What you have to do » Could you reproduce the lines below from the one with "You are a GUI" through the one with "Accessibility (88, 1804)"? Keep both ends and add nothing.

*** Opening of Provided data ***

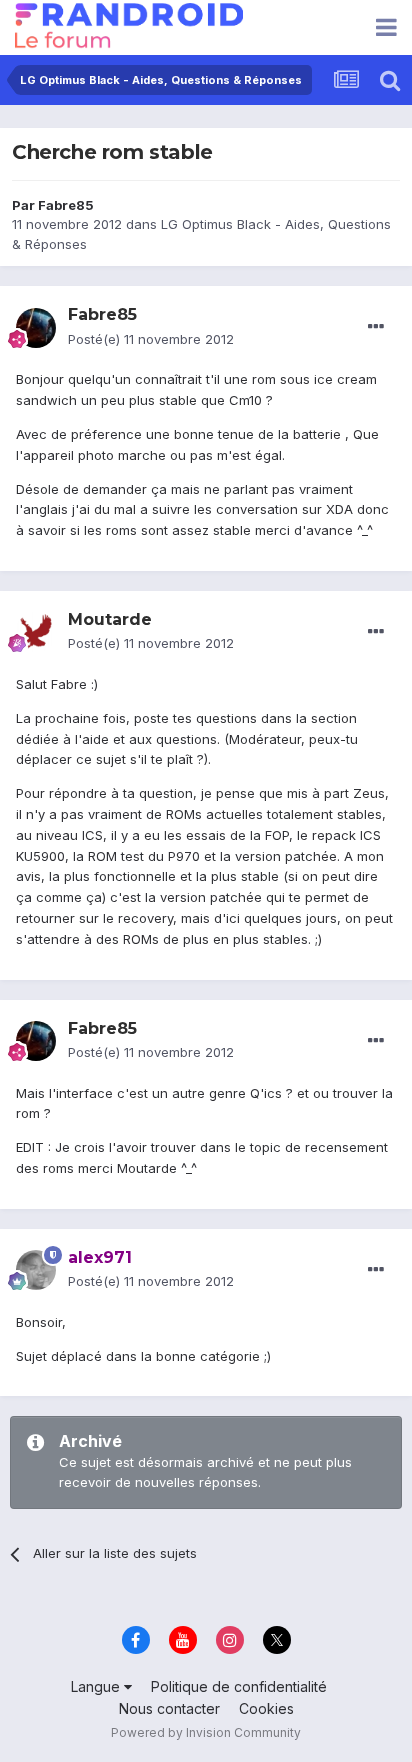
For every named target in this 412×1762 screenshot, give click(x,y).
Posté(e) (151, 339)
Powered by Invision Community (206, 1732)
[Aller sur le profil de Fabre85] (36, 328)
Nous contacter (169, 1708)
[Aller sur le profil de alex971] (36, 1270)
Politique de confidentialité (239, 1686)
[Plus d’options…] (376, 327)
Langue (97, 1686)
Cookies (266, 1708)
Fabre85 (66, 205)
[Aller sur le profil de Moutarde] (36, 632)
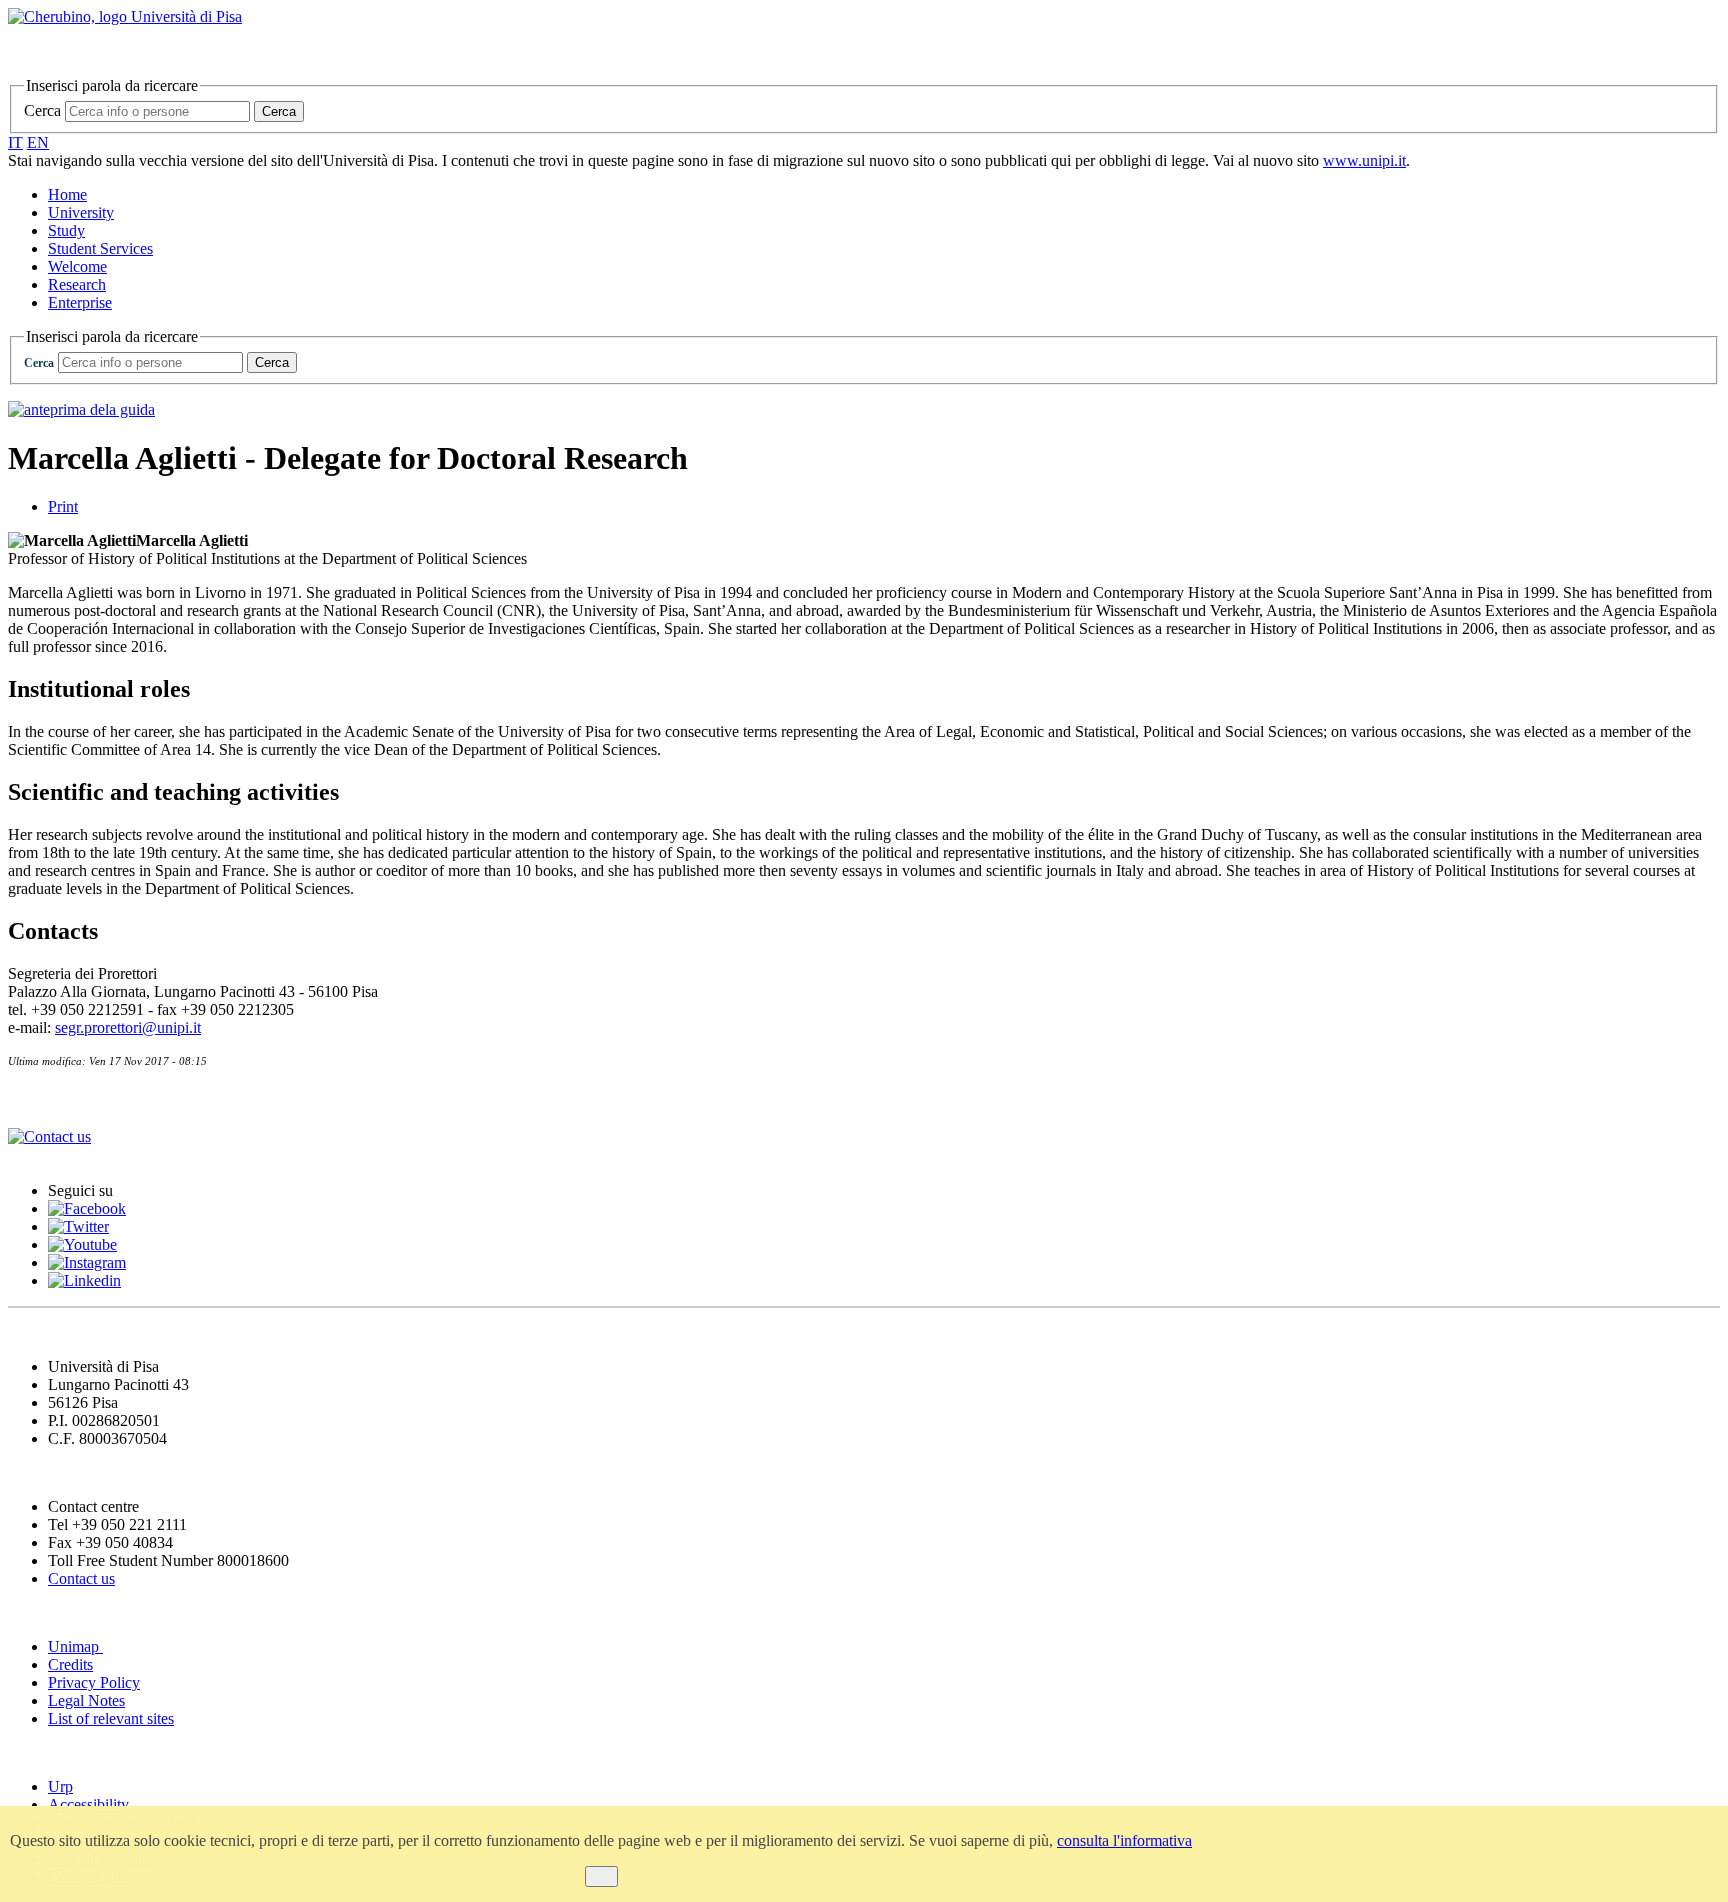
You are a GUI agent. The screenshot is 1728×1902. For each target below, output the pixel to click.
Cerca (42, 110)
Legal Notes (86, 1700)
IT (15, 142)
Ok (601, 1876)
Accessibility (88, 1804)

*** Close of Provided data ***
*** Opening of Provided data ***

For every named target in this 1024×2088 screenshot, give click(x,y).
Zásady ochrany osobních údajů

*** Close of Provided data ***

Task output »
You are a GUI agent. The screenshot is 1728×1902. For each target below, output the pixel to click.
Cerca (42, 110)
Legal Notes (86, 1700)
IT (15, 142)
Ok (601, 1876)
Accessibility (88, 1804)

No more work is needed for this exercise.